● **YOUR GOAL**: Return each of the entries below word for word.

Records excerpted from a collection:
※
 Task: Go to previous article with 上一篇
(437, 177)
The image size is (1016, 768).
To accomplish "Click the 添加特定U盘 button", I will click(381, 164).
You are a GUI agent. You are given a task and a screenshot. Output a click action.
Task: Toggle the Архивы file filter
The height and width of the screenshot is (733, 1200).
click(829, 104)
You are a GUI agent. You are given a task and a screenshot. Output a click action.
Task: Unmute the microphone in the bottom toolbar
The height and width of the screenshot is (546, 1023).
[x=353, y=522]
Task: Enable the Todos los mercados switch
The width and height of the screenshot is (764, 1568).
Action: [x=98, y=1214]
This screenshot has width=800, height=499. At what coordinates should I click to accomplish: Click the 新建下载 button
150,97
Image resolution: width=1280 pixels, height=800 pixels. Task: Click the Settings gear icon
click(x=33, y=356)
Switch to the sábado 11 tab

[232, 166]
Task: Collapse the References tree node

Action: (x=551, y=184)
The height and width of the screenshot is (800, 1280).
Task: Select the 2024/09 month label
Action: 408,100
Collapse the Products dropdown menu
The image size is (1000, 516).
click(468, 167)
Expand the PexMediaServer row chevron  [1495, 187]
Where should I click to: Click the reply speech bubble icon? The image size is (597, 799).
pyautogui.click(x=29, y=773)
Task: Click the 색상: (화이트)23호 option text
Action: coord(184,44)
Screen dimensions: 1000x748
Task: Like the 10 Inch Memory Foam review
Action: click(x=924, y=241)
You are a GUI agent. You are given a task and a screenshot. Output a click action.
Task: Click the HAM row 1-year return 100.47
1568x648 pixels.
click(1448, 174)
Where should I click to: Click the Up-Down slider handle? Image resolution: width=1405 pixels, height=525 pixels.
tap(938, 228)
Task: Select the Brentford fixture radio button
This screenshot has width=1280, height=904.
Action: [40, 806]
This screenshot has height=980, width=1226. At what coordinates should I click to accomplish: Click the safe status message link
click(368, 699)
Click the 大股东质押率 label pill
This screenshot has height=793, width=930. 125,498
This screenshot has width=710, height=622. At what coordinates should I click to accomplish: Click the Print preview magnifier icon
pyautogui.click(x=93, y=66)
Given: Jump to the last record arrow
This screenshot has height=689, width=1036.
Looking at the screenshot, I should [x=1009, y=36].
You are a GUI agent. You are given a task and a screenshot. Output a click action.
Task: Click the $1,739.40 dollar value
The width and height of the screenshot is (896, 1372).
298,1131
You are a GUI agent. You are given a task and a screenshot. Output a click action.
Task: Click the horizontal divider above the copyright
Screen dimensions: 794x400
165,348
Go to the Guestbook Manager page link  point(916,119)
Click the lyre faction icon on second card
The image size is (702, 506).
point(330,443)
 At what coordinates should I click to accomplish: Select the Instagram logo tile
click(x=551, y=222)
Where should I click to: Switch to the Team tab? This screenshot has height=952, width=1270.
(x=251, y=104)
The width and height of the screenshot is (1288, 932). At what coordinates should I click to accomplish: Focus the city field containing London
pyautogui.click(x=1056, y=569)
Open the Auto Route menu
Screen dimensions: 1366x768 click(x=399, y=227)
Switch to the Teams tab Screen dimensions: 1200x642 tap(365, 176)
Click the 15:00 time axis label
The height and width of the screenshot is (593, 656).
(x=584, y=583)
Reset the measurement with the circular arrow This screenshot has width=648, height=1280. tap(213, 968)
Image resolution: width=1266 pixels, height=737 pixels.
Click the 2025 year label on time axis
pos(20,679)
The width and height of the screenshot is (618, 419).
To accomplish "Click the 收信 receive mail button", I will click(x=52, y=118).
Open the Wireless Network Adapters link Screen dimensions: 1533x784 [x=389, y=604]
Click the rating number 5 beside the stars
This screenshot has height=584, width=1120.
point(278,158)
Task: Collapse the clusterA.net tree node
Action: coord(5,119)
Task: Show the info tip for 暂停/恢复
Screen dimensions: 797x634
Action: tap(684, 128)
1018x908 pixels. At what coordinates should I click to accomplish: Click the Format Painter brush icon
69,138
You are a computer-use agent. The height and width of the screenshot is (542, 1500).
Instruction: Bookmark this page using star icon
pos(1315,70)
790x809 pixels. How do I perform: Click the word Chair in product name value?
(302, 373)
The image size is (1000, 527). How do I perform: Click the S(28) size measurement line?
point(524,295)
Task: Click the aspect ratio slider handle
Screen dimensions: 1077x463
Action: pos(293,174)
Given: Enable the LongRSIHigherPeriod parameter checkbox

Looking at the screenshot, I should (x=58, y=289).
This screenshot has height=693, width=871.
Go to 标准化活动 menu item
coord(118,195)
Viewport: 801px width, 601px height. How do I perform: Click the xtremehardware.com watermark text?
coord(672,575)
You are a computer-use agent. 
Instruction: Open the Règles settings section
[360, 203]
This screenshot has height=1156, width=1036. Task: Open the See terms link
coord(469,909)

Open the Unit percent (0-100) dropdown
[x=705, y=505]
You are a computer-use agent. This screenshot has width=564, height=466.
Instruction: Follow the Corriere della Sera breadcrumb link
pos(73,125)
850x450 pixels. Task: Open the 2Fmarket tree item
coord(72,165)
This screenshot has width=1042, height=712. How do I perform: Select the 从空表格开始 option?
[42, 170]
※
● **ANSWER FOR THE TASK**:
 Task: Go to previous article with 上一篇
(437, 177)
The image size is (1016, 768).
To accomplish "Click the 添加特定U盘 button", I will click(381, 164).
You are a GUI agent. You are given a task and a screenshot. Output a click action.
Task: Toggle the Архивы file filter
The height and width of the screenshot is (733, 1200).
click(829, 104)
You are a GUI agent. You are given a task and a screenshot. Output a click action.
Task: Unmute the microphone in the bottom toolbar
The height and width of the screenshot is (546, 1023).
[x=353, y=522]
Task: Enable the Todos los mercados switch
The width and height of the screenshot is (764, 1568).
Action: [x=98, y=1214]
This screenshot has width=800, height=499. At what coordinates should I click to accomplish: Click the 新建下载 button
150,97
Image resolution: width=1280 pixels, height=800 pixels. Task: Click the Settings gear icon
click(x=33, y=356)
Switch to the sábado 11 tab

[232, 166]
Task: Collapse the References tree node

Action: (x=551, y=184)
The height and width of the screenshot is (800, 1280).
Task: Select the 2024/09 month label
Action: 408,100
Collapse the Products dropdown menu
The image size is (1000, 516).
click(468, 167)
Expand the PexMediaServer row chevron  [1495, 187]
Where should I click to: Click the reply speech bubble icon? The image size is (597, 799).
pyautogui.click(x=29, y=773)
Task: Click the 색상: (화이트)23호 option text
Action: coord(184,44)
Screen dimensions: 1000x748
Task: Like the 10 Inch Memory Foam review
Action: click(x=924, y=241)
You are a GUI agent. You are given a task and a screenshot. Output a click action.
Task: Click the HAM row 1-year return 100.47
1568x648 pixels.
click(1448, 174)
Where should I click to: Click the Up-Down slider handle? Image resolution: width=1405 pixels, height=525 pixels.
tap(938, 228)
Task: Select the Brentford fixture radio button
This screenshot has width=1280, height=904.
Action: [40, 806]
This screenshot has height=980, width=1226. At what coordinates should I click to accomplish: Click the safe status message link
click(368, 699)
Click the 大股东质押率 label pill
This screenshot has height=793, width=930. 125,498
This screenshot has width=710, height=622. At what coordinates should I click to accomplish: Click the Print preview magnifier icon
pyautogui.click(x=93, y=66)
Given: Jump to the last record arrow
This screenshot has height=689, width=1036.
Looking at the screenshot, I should [x=1009, y=36].
You are a GUI agent. You are given a task and a screenshot. Output a click action.
Task: Click the $1,739.40 dollar value
The width and height of the screenshot is (896, 1372).
298,1131
You are a GUI agent. You are given a task and a screenshot. Output a click action.
Task: Click the horizontal divider above the copyright
Screen dimensions: 794x400
165,348
Go to the Guestbook Manager page link  point(916,119)
Click the lyre faction icon on second card
The image size is (702, 506).
point(330,443)
 At what coordinates should I click to accomplish: Select the Instagram logo tile
click(x=551, y=222)
Where should I click to: Switch to the Team tab? This screenshot has height=952, width=1270.
(x=251, y=104)
The width and height of the screenshot is (1288, 932). At what coordinates should I click to accomplish: Focus the city field containing London
pyautogui.click(x=1056, y=569)
Open the Auto Route menu
Screen dimensions: 1366x768 click(x=399, y=227)
Switch to the Teams tab Screen dimensions: 1200x642 tap(365, 176)
Click the 15:00 time axis label
The height and width of the screenshot is (593, 656).
(x=584, y=583)
Reset the measurement with the circular arrow This screenshot has width=648, height=1280. tap(213, 968)
Image resolution: width=1266 pixels, height=737 pixels.
Click the 2025 year label on time axis
pos(20,679)
The width and height of the screenshot is (618, 419).
To accomplish "Click the 收信 receive mail button", I will click(x=52, y=118).
Open the Wireless Network Adapters link Screen dimensions: 1533x784 [x=389, y=604]
Click the rating number 5 beside the stars
This screenshot has height=584, width=1120.
point(278,158)
Task: Collapse the clusterA.net tree node
Action: coord(5,119)
Task: Show the info tip for 暂停/恢复
Screen dimensions: 797x634
Action: tap(684, 128)
1018x908 pixels. At what coordinates should I click to accomplish: Click the Format Painter brush icon
69,138
You are a computer-use agent. The height and width of the screenshot is (542, 1500).
Instruction: Bookmark this page using star icon
pos(1315,70)
790x809 pixels. How do I perform: Click the word Chair in product name value?
(302, 373)
The image size is (1000, 527). How do I perform: Click the S(28) size measurement line?
point(524,295)
Task: Click the aspect ratio slider handle
Screen dimensions: 1077x463
Action: pos(293,174)
Given: Enable the LongRSIHigherPeriod parameter checkbox

Looking at the screenshot, I should (x=58, y=289).
This screenshot has height=693, width=871.
Go to 标准化活动 menu item
coord(118,195)
Viewport: 801px width, 601px height. How do I perform: Click the xtremehardware.com watermark text?
coord(672,575)
You are a computer-use agent. 
Instruction: Open the Règles settings section
[360, 203]
This screenshot has height=1156, width=1036. Task: Open the See terms link
coord(469,909)

Open the Unit percent (0-100) dropdown
[x=705, y=505]
You are a computer-use agent. This screenshot has width=564, height=466.
Instruction: Follow the Corriere della Sera breadcrumb link
pos(73,125)
850x450 pixels. Task: Open the 2Fmarket tree item
coord(72,165)
This screenshot has width=1042, height=712. How do I perform: Select the 从空表格开始 option?
[42, 170]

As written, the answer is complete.